Kuldip’s husband Avtar Singh died from a heart attack, he was the night guard of the village before her. After this tragic incident, Kuldip was given this job as a relief. Being a single mother to eight children she had no choice but to take this job. She doesn’t regret her decision and feels that this job has given her a new identity. However, the pay for this job was Rs 800 and now is Rs 1250 which is still very less to manage a family.

When asked about her fears of guarding the village, Kuldeep says she isn’t scared. However, initially, her children were scared for her and used to visit her at midnight to make sure she is fine. Now, with time this fear of her children has vanished and they very proudly call her a ‘superwoman’.

Kuldip who never went to school makes sure that she does her work dedicatedly so that her children are educated.

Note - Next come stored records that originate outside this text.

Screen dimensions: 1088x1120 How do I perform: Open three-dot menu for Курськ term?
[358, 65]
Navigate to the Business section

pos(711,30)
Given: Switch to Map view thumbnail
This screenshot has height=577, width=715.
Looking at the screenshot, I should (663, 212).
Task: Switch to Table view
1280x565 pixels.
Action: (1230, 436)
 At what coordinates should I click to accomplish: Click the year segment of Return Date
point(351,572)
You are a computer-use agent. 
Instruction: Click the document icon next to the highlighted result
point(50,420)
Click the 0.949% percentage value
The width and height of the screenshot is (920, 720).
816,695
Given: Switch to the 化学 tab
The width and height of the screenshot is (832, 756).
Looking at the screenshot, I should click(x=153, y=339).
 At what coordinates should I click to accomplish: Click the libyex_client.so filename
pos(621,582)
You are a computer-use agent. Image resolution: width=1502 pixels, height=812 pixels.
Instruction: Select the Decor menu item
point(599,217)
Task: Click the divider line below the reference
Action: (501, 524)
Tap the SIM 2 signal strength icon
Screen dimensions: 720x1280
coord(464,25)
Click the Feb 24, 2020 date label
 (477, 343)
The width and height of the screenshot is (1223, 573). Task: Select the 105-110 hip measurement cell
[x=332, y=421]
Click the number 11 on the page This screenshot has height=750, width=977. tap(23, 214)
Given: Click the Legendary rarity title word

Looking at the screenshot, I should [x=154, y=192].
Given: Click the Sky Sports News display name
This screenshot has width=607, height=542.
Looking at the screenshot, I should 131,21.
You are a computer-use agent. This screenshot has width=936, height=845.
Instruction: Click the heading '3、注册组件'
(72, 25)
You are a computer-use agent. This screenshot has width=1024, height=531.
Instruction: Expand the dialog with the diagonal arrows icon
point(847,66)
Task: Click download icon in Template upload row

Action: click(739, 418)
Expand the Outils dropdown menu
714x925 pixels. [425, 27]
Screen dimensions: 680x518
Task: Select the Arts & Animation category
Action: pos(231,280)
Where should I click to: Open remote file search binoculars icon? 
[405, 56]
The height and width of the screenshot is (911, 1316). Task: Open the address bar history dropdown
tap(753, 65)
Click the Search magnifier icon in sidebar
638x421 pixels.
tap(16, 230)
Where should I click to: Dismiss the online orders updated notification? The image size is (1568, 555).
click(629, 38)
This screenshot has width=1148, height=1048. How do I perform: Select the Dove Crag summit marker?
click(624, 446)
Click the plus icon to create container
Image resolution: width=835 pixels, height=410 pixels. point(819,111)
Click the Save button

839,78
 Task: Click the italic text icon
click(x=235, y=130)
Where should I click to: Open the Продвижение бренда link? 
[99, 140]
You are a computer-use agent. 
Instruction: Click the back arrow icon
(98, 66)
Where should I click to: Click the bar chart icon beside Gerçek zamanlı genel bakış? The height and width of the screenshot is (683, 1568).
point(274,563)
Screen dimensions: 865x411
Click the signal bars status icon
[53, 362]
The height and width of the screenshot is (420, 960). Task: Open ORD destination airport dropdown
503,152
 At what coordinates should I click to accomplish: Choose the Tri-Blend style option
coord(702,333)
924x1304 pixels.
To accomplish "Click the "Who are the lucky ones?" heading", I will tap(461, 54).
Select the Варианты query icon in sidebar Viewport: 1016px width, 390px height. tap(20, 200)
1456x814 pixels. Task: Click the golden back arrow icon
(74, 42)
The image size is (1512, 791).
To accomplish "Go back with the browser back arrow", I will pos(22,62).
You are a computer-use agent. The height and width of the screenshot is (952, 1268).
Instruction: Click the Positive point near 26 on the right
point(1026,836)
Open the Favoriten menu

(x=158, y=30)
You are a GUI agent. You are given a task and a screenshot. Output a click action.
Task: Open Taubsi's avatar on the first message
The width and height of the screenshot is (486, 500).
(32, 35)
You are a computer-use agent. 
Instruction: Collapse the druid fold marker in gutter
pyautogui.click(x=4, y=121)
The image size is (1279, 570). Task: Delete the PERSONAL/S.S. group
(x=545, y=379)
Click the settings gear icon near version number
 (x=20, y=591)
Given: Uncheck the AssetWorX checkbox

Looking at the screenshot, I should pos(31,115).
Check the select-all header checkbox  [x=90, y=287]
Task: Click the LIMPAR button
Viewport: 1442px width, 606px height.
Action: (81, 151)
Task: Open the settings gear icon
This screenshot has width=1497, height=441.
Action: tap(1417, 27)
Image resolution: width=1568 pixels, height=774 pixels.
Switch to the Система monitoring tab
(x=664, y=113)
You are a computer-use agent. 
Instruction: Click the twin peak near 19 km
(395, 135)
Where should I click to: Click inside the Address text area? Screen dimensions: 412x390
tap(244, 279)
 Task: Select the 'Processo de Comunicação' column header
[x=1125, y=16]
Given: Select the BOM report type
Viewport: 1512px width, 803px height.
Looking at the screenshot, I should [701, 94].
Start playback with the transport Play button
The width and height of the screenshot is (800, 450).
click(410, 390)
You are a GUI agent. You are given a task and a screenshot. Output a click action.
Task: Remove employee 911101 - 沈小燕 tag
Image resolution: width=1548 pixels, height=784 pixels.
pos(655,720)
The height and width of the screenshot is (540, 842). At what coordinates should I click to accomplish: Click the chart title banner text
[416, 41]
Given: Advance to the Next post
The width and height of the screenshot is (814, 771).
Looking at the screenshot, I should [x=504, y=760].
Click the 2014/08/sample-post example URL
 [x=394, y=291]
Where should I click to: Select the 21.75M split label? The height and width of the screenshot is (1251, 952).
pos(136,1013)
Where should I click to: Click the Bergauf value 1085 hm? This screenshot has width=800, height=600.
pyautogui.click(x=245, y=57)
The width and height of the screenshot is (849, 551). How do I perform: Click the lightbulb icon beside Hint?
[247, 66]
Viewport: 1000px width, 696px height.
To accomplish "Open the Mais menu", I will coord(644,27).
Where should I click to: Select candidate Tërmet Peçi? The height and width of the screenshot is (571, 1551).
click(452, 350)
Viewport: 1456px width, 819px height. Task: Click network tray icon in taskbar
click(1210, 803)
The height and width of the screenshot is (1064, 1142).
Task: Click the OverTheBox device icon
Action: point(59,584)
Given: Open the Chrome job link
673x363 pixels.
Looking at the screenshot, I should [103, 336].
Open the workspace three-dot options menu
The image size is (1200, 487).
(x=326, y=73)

Every night after the duty she thanks God for another peaceful night and heads towards her house. Meanwhile, during the pandemic, Kuldip has started sensitising the people by shouting ‘ghar vich raho’ meaning stay at home.

Also Read: Can We Raise A Kid Who Is Free From Gender Bias?

According to Kuldip, she has done nothing big. But in her village she has set an example for many. “She doesn’t know that she is a big inspiration to women, doing what many men would not like to do,” says Surinder Pal Singh, the former Sarpanch as reported by the Indian Express.  [Picture by Tribune]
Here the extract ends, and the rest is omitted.